Despite the expert-level performance of artificial intelligence (AI) models for various medical imaging tasks, real-world performance failures with disparate outputs for various subgroups limit the usefulness of AI in improving patients' lives. Many definitions of fairness have been proposed, with discussions of various tensions that arise in the choice of an appropriate metric to use to evaluate bias; for example, should one aim for individual or group fairness? One central observation is that AI models apply "shortcut learning" whereby spurious features (such as chest tubes and portable radiographic markers on intensive care unit chest radiography) on medical images are used for prediction instead of identifying true pathology. Moreover, AI has been shown to have a remarkable ability to detect protected attributes of age, sex, and race, while the same models demonstrate bias against historically underserved subgroups of age, sex, and race in disease diagnosis. Therefore, an AI model may take shortcut predictions from these correlations and subsequently generate an outcome that is biased toward certain subgroups even when protected attributes are not explicitly used as inputs into the model. As a result, these subgroups became nonprivileged subgroups. In this review, the authors discuss the various types of bias from shortcut learning that may occur at different phases of AI model development, including data bias, modeling bias, and inference bias. The authors thereafter summarize various tool kits that can be used to evaluate and mitigate bias and note that these have largely been applied to nonmedical domains and require more evaluation for medical AI. The authors then summarize current techniques for mitigating bias from preprocessing (data-centric solutions) and during model development (computational solutions) and postprocessing (recalibration of learning). Ongoing legal changes where the use of a biased model will be penalized highlight the necessity of understanding, detecting, and mitigating biases from shortcut learning and will require diverse research teams looking at the whole AI pipeline.

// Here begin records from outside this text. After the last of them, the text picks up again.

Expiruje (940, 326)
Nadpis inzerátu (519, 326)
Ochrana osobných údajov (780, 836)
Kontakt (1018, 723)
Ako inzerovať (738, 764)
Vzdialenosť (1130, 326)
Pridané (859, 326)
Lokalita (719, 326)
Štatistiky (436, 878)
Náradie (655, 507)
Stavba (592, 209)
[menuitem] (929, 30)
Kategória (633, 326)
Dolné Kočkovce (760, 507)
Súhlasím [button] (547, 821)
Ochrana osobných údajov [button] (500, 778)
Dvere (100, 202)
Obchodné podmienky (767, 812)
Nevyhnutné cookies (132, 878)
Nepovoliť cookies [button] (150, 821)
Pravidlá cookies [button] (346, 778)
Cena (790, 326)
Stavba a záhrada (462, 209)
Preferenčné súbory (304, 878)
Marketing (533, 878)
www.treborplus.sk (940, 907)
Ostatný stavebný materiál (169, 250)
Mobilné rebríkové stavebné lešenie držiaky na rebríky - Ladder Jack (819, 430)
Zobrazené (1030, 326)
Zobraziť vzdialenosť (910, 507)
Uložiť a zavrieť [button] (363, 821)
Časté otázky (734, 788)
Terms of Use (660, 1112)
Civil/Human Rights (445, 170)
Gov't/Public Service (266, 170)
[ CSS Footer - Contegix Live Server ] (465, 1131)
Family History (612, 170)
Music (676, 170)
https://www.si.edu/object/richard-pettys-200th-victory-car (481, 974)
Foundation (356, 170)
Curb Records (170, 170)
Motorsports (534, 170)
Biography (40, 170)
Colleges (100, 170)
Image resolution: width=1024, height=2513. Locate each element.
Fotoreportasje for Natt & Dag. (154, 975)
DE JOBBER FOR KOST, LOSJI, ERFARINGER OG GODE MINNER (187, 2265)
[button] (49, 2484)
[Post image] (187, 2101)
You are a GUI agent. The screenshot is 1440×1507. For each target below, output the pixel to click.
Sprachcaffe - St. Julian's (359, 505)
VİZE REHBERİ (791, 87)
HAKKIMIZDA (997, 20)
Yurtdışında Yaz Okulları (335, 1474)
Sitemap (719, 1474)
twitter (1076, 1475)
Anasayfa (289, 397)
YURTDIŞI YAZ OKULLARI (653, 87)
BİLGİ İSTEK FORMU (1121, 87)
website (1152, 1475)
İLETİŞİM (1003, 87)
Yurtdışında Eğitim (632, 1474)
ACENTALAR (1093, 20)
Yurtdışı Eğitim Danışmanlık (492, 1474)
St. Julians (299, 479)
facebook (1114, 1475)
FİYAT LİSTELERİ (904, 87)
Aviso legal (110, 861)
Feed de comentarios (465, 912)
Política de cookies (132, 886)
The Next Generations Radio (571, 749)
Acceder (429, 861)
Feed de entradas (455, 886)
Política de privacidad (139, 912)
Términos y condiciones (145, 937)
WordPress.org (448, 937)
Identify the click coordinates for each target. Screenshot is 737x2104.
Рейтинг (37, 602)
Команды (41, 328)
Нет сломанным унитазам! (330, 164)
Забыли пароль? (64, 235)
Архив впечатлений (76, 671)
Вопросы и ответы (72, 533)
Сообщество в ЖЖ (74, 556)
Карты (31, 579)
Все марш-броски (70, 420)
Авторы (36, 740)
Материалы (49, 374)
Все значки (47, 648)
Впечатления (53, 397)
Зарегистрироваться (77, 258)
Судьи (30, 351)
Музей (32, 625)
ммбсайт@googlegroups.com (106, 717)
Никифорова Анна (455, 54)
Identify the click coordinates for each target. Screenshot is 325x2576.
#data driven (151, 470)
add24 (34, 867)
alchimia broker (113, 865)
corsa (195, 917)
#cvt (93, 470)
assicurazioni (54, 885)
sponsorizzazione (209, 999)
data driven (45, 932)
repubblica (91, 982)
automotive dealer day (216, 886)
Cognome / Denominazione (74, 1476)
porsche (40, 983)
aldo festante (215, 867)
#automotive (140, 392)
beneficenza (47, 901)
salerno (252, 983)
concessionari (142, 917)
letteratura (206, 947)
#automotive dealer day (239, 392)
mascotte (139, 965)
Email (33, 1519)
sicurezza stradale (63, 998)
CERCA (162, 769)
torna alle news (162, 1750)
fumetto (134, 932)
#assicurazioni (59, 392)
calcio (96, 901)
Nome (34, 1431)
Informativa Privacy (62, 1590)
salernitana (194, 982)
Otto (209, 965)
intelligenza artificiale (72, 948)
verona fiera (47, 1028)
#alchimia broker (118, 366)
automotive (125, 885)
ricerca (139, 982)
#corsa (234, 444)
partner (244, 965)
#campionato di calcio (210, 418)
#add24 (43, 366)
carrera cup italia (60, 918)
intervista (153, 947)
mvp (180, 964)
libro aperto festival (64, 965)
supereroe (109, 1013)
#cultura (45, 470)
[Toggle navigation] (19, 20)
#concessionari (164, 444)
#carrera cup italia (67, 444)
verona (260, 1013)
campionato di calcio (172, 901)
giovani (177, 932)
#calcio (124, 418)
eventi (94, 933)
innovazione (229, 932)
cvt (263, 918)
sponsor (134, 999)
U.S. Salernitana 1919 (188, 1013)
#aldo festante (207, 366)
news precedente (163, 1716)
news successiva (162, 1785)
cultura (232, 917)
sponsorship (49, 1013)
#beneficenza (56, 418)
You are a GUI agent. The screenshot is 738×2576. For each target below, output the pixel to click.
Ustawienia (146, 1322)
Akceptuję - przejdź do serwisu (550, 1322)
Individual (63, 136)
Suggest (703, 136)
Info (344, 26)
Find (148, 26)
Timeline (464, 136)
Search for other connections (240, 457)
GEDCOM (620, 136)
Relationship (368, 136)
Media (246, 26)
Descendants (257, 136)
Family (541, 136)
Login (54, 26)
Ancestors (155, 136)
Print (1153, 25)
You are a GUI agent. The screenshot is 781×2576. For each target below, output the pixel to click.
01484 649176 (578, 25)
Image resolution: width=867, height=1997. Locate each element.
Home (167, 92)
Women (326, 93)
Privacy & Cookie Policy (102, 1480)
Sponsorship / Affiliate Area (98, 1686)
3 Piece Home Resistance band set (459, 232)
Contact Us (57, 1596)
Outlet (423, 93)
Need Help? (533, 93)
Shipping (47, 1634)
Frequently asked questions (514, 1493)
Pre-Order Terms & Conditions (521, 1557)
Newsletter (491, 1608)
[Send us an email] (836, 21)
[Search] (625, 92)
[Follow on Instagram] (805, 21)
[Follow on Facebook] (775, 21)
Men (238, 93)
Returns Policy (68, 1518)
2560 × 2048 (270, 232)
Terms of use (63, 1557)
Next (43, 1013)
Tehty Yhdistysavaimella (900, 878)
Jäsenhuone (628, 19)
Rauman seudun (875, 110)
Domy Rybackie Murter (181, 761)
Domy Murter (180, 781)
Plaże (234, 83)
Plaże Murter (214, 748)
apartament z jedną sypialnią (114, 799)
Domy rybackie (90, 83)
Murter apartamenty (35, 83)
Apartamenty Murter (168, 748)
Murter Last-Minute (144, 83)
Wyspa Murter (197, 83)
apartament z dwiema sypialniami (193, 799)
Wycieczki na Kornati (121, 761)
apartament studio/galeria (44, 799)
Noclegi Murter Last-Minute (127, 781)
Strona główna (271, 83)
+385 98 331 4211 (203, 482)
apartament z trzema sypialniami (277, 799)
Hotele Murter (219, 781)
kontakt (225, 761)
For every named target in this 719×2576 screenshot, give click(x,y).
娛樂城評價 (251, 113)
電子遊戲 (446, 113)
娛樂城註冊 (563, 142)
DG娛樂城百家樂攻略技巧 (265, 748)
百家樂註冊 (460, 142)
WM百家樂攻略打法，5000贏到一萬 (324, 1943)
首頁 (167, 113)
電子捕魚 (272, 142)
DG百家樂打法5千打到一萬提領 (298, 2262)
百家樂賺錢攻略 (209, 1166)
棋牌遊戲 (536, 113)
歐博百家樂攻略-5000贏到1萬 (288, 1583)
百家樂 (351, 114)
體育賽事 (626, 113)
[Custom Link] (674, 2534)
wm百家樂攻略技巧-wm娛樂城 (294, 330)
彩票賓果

尽管人工智能 (AI) 模型在各种医学影像任务上表现出色,但由于不同亚组的输出结果存在差异,导致其在改善患者生活方面的实际应用受到限制。已经提出了许多公平性定义,并讨论了在选择适当的指标来评估偏差时出现的各种紧张关系;例如,应该关注个体公平还是群体公平?一个核心观察结果是,AI 模型采用了“捷径学习”,即医疗图像上的虚假特征(例如重症监护病房胸部 X 光片上的胸管和便携式放射标记物)被用于预测,而不是识别真正的病理。此外,已经表明 AI 具有显著的能力来检测年龄、性别和种族的受保护属性,而同一模型在疾病诊断中对年龄、性别和种族的历史上服务不足的亚组表现出偏见。因此,即使受保护属性未明确用作模型输入,AI 模型也可能从这些相关性中进行捷径预测,随后生成偏向某些亚组的结果。因此,这些亚组成为非特权亚组。在这篇综述中,作者讨论了可能在 AI 模型开发的不同阶段发生的各种类型的捷径学习偏差,包括数据偏差、建模偏差和推断偏差。作者随后总结了可用于评估和减轻偏差的各种工具包,并指出这些工具包主要应用于非医疗领域,需要对医疗 AI 进行更多评估。作者随后总结了用于减轻预处理(数据中心解决方案)和模型开发期间(计算解决方案)以及后处理(学习重新校准)中的偏差的当前技术。正在进行的法律变革要求使用有偏差的模型将受到惩罚,这突显了理解、检测和减轻捷径学习偏差的必要性,并将需要不同的研究团队关注整个 AI 管道。